I’m going to have to think hard into the past to figure out if any of my schools implemented a drill in case of gang violence. The tide of gang – presence in the public schools (or, better to say — wannabe gangs) ebbed dramatically in the middle 90s.

The watershed moment that posited the next formation of school drills came when that kid flew an airplane into a skyscraper down in Florida… impressionable kid, he. Bill Maher posited that at the time that if this were three years ago, he’d be seeking to shoot his students… and he’s right. That fad is over. Media space has moved on completely to other … things.

These are the days where we read about Russian terrorists taking hostage a batch of young students… attempting to further their cause for Chechnan Separatism.

Thus, here are the drills that are being practiced in schools these days, in small town America:

Dressed in camouflauge, helmets, bulletproof vests, and armed with special weaponry, Grandview’s Special Incident Response Team fall into stick file behind a shield and enter Harriet Thompson Elementary School to confront a parent who’s barricaded himself in a classroom full of children.

That’s how members of Grandview’s SIRT team spend their evening last Thursday — playing out several different potential scenarios while honing in on their special incidence skills.

With the assistance of Grandview Police Explorers and young Random and Kierra Fairchild, members of the special response team utilized the school as a training ground. As each scene played out, the Fairchild kids played scared victims and the Explorers took turns either playing shooters or innocent bystanders.
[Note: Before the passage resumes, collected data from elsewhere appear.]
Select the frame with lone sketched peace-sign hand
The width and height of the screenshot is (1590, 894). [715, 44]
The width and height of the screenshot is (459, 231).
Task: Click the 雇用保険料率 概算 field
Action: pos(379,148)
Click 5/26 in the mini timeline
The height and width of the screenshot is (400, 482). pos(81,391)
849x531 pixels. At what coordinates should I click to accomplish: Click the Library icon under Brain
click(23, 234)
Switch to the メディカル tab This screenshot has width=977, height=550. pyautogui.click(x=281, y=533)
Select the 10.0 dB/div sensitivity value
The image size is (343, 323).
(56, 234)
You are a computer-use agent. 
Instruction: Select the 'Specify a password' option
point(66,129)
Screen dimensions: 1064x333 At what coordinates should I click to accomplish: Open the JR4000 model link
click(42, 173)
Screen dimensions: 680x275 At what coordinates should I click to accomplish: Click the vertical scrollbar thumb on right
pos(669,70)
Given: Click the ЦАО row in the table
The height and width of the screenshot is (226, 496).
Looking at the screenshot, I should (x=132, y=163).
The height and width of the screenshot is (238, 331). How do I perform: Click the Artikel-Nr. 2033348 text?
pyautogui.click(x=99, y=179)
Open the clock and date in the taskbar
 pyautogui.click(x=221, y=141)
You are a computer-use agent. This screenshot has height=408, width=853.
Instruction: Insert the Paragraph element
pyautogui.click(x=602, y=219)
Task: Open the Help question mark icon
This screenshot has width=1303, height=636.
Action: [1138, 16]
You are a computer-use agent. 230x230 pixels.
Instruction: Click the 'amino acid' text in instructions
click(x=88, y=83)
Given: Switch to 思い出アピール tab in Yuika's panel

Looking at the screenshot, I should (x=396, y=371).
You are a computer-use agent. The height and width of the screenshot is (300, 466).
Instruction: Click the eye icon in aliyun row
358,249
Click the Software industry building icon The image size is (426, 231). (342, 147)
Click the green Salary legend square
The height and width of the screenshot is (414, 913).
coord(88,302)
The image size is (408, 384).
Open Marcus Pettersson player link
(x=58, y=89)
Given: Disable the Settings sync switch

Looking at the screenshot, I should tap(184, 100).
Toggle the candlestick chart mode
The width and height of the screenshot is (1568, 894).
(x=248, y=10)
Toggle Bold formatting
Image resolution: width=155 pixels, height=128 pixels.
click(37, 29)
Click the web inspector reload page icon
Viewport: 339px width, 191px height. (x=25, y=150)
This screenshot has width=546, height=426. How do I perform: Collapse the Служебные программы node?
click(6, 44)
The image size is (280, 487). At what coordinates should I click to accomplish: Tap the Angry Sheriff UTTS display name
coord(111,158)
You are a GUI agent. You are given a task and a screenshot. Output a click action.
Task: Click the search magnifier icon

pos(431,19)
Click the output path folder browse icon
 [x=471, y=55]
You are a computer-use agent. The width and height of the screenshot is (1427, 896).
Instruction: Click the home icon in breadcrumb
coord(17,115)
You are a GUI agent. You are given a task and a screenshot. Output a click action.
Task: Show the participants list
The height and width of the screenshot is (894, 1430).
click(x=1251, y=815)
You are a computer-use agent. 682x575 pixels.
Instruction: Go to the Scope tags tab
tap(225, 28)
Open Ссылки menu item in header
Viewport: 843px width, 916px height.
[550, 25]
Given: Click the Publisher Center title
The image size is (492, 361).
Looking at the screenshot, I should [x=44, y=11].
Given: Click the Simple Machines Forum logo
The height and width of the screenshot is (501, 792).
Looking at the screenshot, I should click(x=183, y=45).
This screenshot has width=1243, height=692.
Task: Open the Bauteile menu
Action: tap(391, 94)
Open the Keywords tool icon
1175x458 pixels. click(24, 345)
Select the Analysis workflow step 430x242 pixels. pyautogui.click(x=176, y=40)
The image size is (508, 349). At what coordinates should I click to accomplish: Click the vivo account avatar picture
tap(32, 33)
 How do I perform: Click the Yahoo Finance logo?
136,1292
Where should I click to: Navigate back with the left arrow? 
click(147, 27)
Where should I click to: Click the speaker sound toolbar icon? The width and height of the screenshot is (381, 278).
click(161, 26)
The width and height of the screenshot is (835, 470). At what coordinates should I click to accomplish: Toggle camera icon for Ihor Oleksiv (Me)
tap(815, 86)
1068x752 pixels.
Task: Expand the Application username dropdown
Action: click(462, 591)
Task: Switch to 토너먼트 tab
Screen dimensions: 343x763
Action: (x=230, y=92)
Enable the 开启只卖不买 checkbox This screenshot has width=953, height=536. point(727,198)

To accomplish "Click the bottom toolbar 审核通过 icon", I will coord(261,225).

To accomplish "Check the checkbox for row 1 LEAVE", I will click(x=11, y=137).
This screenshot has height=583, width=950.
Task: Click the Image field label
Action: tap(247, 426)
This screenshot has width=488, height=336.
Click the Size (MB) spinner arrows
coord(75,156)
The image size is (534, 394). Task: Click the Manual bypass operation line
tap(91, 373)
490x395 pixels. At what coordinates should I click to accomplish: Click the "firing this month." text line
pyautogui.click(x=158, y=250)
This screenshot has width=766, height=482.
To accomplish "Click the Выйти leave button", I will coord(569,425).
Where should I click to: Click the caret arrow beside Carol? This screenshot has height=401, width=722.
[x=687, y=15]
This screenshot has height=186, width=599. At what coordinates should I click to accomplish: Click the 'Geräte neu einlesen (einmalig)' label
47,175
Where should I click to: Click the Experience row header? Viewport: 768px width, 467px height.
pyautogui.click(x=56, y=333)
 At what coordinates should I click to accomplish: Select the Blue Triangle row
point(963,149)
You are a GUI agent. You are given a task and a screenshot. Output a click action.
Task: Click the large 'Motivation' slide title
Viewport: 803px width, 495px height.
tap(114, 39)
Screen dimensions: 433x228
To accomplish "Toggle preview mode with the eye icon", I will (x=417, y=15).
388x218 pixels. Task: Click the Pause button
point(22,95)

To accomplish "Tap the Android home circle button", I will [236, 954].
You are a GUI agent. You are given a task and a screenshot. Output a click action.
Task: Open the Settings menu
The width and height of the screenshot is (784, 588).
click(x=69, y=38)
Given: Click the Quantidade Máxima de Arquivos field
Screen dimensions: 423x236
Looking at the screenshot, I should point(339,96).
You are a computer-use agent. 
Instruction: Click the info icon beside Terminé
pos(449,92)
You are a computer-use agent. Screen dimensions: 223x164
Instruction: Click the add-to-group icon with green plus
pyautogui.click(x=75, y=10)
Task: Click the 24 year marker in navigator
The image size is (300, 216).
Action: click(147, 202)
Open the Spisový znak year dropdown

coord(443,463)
At least once a month, the police participate in training that helps them prepare for situations that are “outside the typical law enforcement realm” here locally, says Detective Mitch Fairchild. A subject barricaded inside of a classroom is not at all typical in the area. It falls under the umbrella of high risk special circumstances and it’s those situations that the SIRT team must practice in order to identify the team’s strenghts, as well as areas they need to work on.

I assume that the actual students of Harriet Thompson aren’t involved here. They might become a little scared.

One Response to “Teaching the Kids”

  1. tarehna Says:

    in my youth, duck and cover actually proved to be rather versatile…in heavily militarized southern california, we were braced for nuclear annihilation well into the 1980’s. we also used duck and cover tactics for earthquake drills. the weird part here is that we actually had separate drills for earthquakes and nuclear holocaust (which even as a child confused me since the ducking and covering was entirely the same).

    my mom teaches in NE Portland, and they use duck and cover for drive-by shootings (sadly, not always a drill), and i think they had some sort of chemical attack drill once that required everyone to go outside like a fire drill.